• PAGE TEXT
━━━━

|Term due to expire 2022||Term due to expire 2025|
|Concetta Fierravanti-Wells (Liberal)||Tim Ayres (Labor)|
|Kristina Keneally (Labor)||Andrew Bragg (Liberal)|
|Jenny McAllister (Labor)||Perin Davey (Nationals)|
|Jim Molan (Liberal)1||Mehreen Faruqi (Greens)|
|Deborah O’Neill (Labor)||Hollie Hughes (Liberal)|
|Marise Payne (Liberal)||Tony Sheldon (Labor)|
1Jim Molan replaced Arthur Sinodinos on 14 November 2019 following Sinodinos’ resignation.
Dating back to 1951, when the Senate for the first time was entirely made up of Senators elected by proportional representation, Senate representation from New South Wales has been relatively stable. Up until 1958 the numbers remained steady with 5 ALP senators, 4 Liberal senators and 1 Country Party senator. 1958 saw the Country Party win a seat off the ALP, giving the Coalition a 6-4 majority amongst NSW senators. The ALP gained two seats in 1961, giving them a 6-4 majority. The Country Party recovered a second seat in 1964, restoring an even balance of ALP and Coalition senators. In 1970, the sitting Country Party senator was defeated, as was the Country Party senator who had filled a casual vacancy, meaning that the party lost both its seats, while the Democratic Labor Party won a NSW senate seat for the only time. The result produced a 6-4 majority for the ALP over the right-wing parties.

━━━━

• EXERCISE SET
[A] According to the passage on New South Wales Senate representation, which party won a NSW Senate seat in 1970 for the only time?
[B] Continue the passage on New South Wales Senate representation from the point where it stops.

• DATA SEGMENT
━━━━

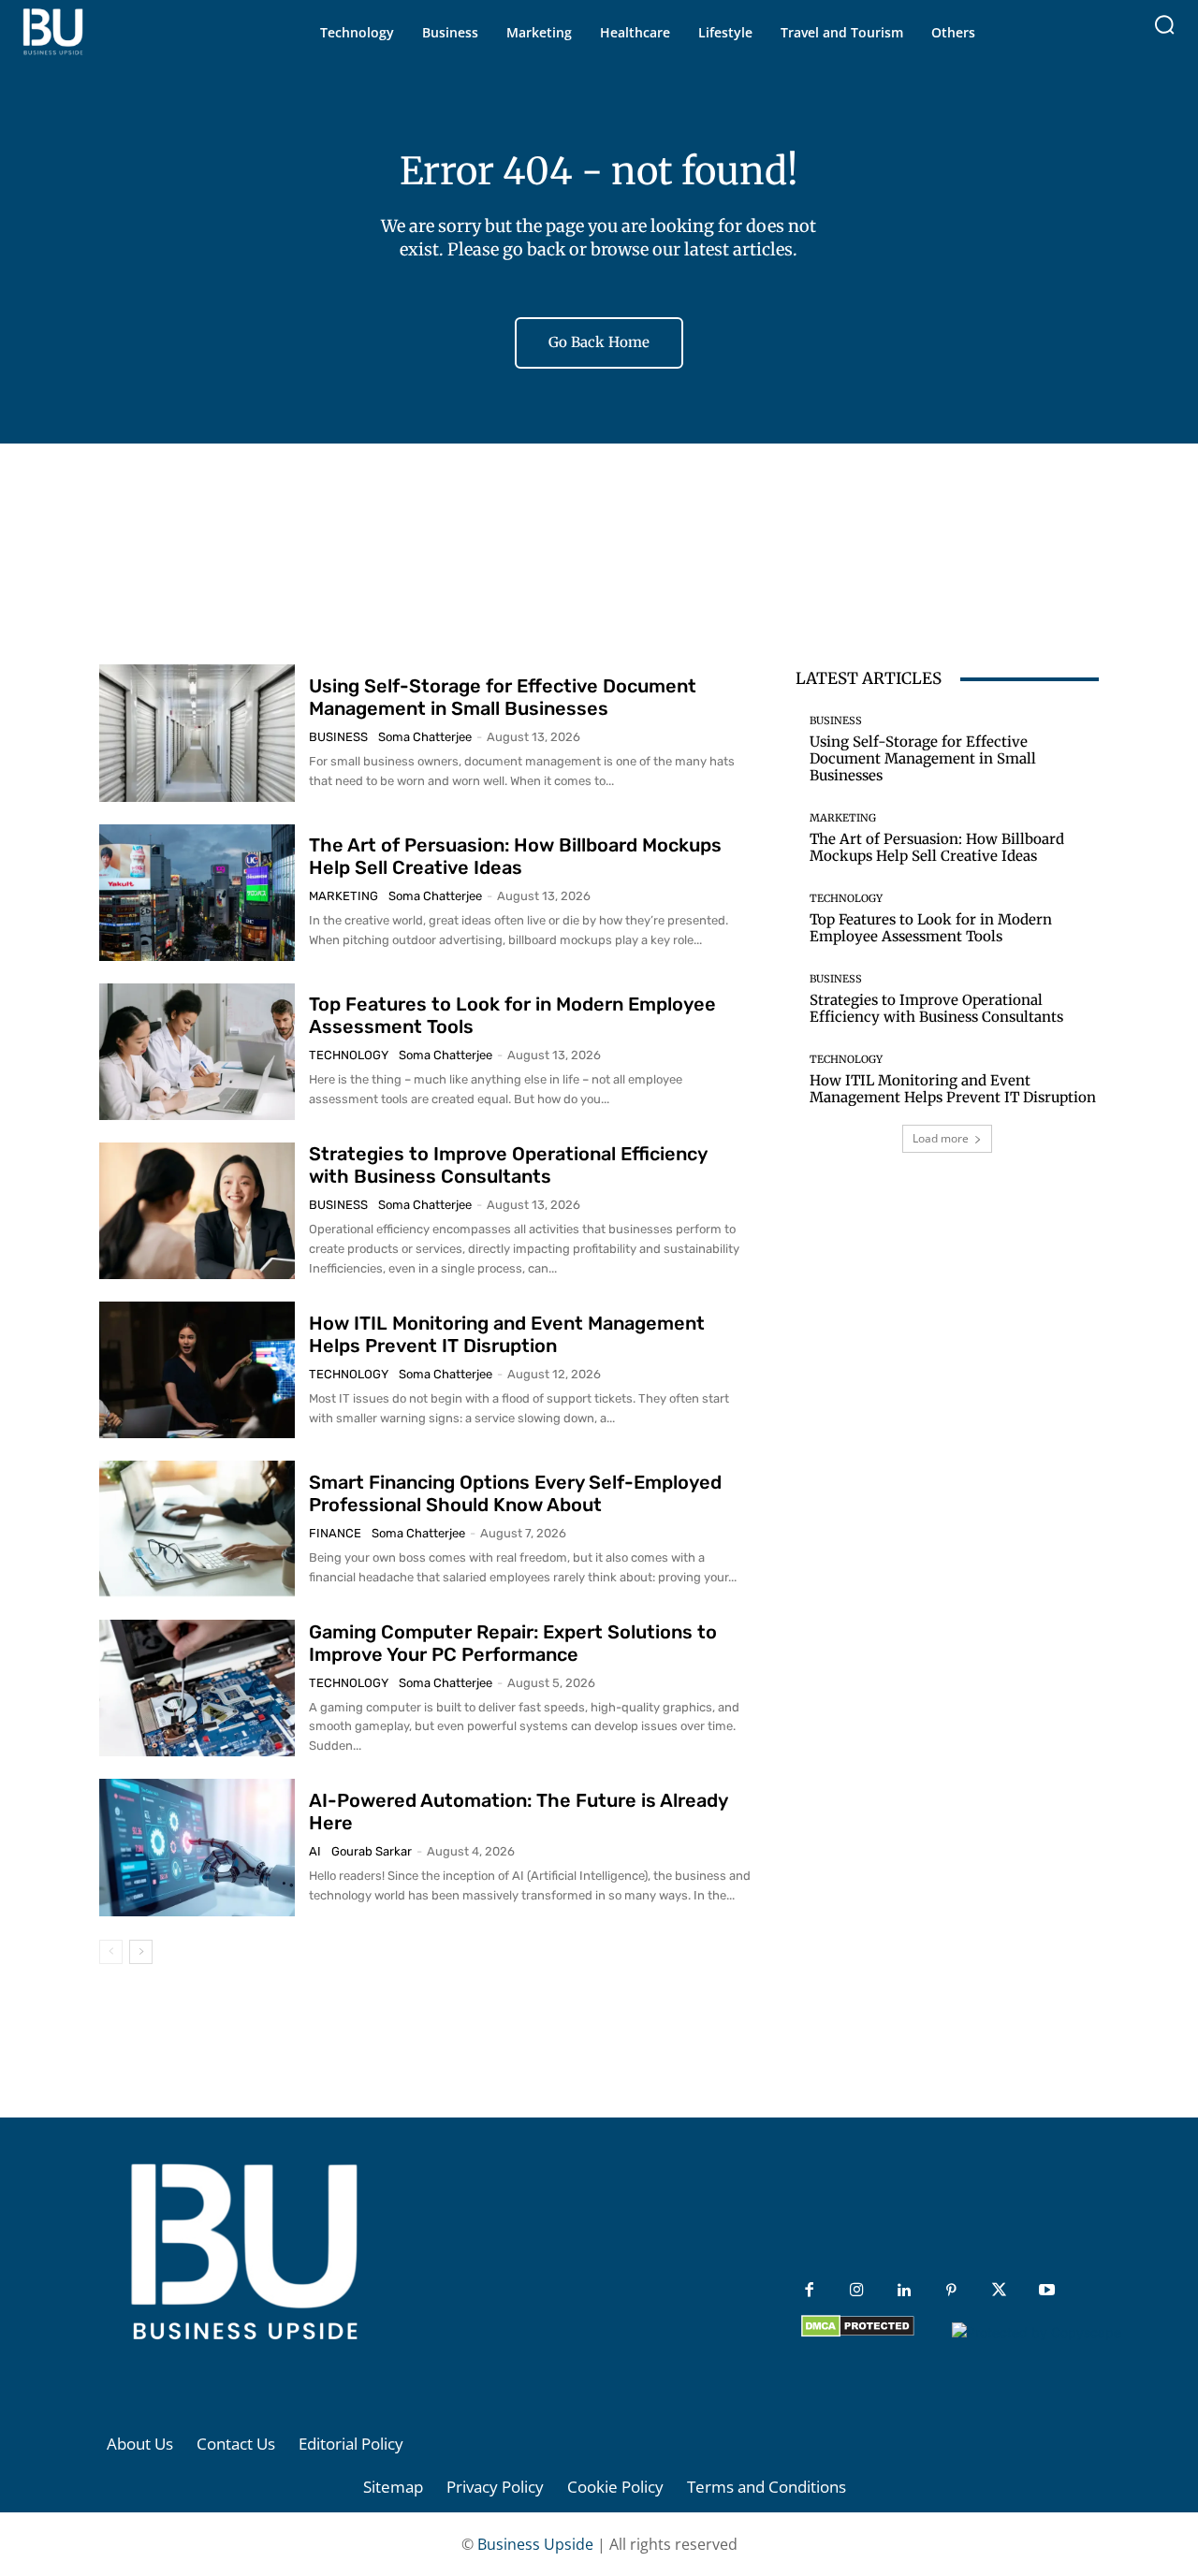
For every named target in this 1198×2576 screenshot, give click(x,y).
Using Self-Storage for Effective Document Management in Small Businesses (502, 697)
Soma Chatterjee (425, 737)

━━━━

• PER-TASK OUTPUTS
[A] The Democratic Labor Party.

[B]
The 1974 double dissolution restored the 5-4-1 balance between the Labor, Liberal and Country Party, which was maintained in 1975. 1977 saw the ALP lose one of its five senate seats to the Australian Democrats. This 4-4-1-1 balance was maintained in 1980. The 1983 double dissolution saw the Liberal Party lose a seat to the ALP, seeing five ALP senators, three Liberals, and one senator each for the Democrats and National Country Party. This result produced a 6-4 majority for parties of the left for the first time 1970. The ALP and Democrats collectively maintained a majority in the NSW senate delegation for the entirety of the Labor government.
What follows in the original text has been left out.